Opinião
Seguro e a promessa de um "momento cipriota"
Estando as necessidades financeiras totais acima da capacidade de endividamento dos cipriotas, terão de ser parcialmente satisfeitas com os recursos presentes dos residentes no país.
Não sabemos ainda, na altura em que escrevo, até onde levará a saga cipriota, que ameaça mergulhar a zona euro no seu maior imbróglio de sempre. A saída do Chipre é uma possibilidade, caso as instituições do país não cheguem a um acordo aceitável para a mobilização de 7.000 milhões de euros, que devem somar ao empréstimo-limite de 10.000 milhões prometido pela «Europa», para suprir as necessidades financeiras do seu programa de ajustamento, onde avulta uma reestruturação do sector bancário. Mas há já algumas lições a tirar. Vão em primeira linha para a oposição que aspira a governar, para a sua maneira de fazer política, com os pressupostos que não explicita –, mas estão lá.
A primeira, se ainda não soubéssemos, ou andássemos esquecidos, é a de que os parceiros europeus e o FMI não estão dispostos a entrar com recursos para a solução de problemas nacionais, por muito limitado que seja o seu valor absoluto – como no caso de Chipre –, a partir do momento em que se torne demasiadamente óbvio, para eles e os seus representados, que não têm volta. O ponto de partida da troika, para Chipre, foi simples: acima do empréstimo-limite, a dívida pública estaria manifestamente destinada a «quebrar». O limite é a capacidade de pagar do país que recebe ajuda, e não as disponibilidades de quem a pode prestar.
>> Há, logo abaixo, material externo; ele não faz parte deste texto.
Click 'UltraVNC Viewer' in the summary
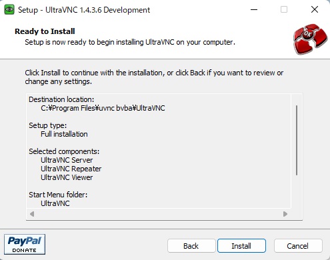 click(x=67, y=177)
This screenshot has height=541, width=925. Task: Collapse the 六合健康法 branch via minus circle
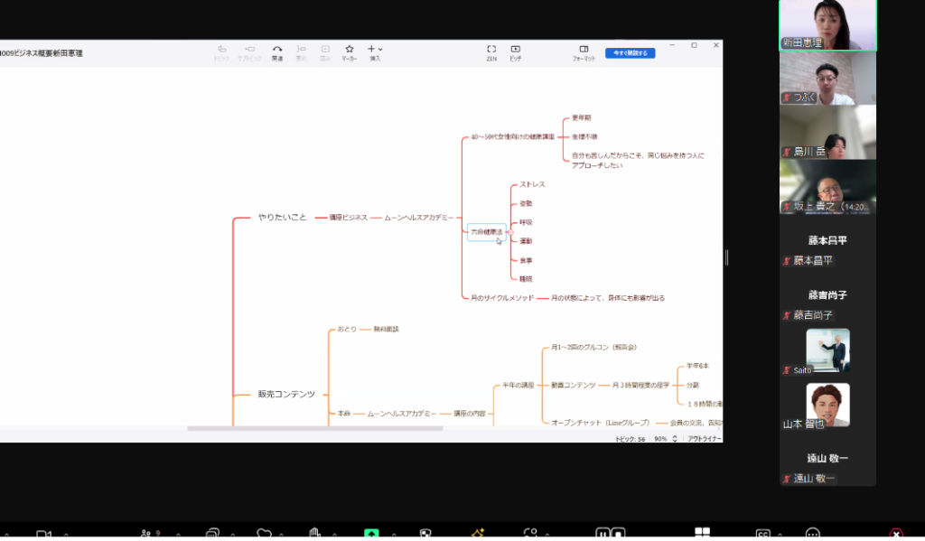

Quem o estipula é quem empresta, e não quem se endivida.
Estando as necessidades financeiras totais acima da capacidade de endividamento dos cipriotas, terão de ser parcialmente satisfeitas com os recursos presentes dos residentes no país. Entra o bail-in dos bancos, com confisco dos depositantes e detentores de dívida subordinada. E começa o núcleo do drama.
Confiscar os depósitos seguros (até 100.000 euros) é evitar que o confisco dos depósitos acima desse valor suba tanto, que originaria a debandada dos russos, com um terço dos depósitos no sistema e, com ela, a derrocada do principal pilar da economia cipriota, os serviços financeiros. Mas o que mitigaria o dano à economia merece a condenação universal dos cipriotas, que não vêem porque devem ser obrigados a cobrir as perdas dos bancos. Como os restantes europeus, viviam na ilusão, alimentada pelos seus governantes, de que os empréstimos que faziam aos seus bancos, sob a forma de depósitos, são à prova de risco, ao contrário de qualquer outra aplicação. (Verdade que um confisco geral em nada os instruirá a escolher melhor o banco, pois as perdas, quando chegaram, foram para todos, independentemente da escolha).
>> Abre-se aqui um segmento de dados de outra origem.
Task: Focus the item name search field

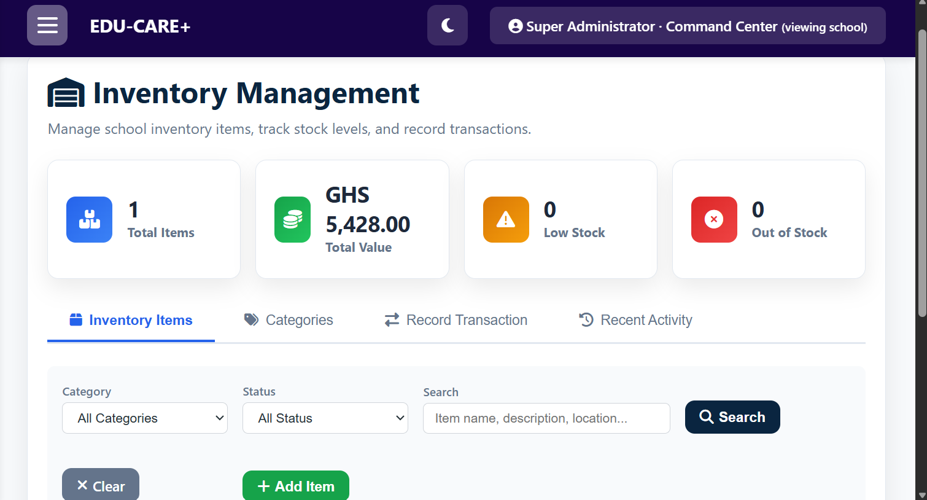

Entupidos os vasos comunicantes, salta para a rua a já nauseante figura de Merkel em travesti de Hitler. Numa das fotografias que circulam pelo mundo, vê-se a chanceler, com o bigode da praxe, e o escrito: «Fora do país!», quando o que choca os manifestantes é ela não entrar como gostariam. O que deveria ser um problema doméstico – como distribuir o fardo recusado por terceiros – transforma-se numa condenação destes e num jogo de roleta russa: «Peço a Bruxelas e Berlim, Frankfurt e Washington: não empurrem Chipre para fora do euro, não é o que queremos», ameaça o líder do partido do governo.
Só porque tem consequências, agora, o jogo cipriota difere do «momento» espectacular em que António José Seguro afirmou que «não aceitamos mais nenhuma medida de austeridade». A presunção é a mesma: a de que teria, caso mandasse, poder de forçar o grau em que a economia portuguesa se pode endividar, porque, não tendo o país recursos para se sustentar, sempre pode ameaçar veladamente fazer ruir os que, podendo, se recusam a supri-los na dose desejada. Vocês não têm esse poder, disse a troika, a propósito de Chipre, a todos os seus dependentes.
Alimentar a ilusão contrária faz do PS um partido cada vez mais parecido com o Syriza grego. O melhor que conseguiria, se pudesse, seria levar-nos ao nosso «momento cipriota». Se insistir demasiado na tónica, consegue mesmo antes de chegar a governar. Basta que se torne plausível que esteja perto de lá chegar. Com uma diferença não desprezível: Seguro nem uma pistola russa tem consigo. Só a soberba e o erro são exactamente os mesmos. E a nemesis também seria.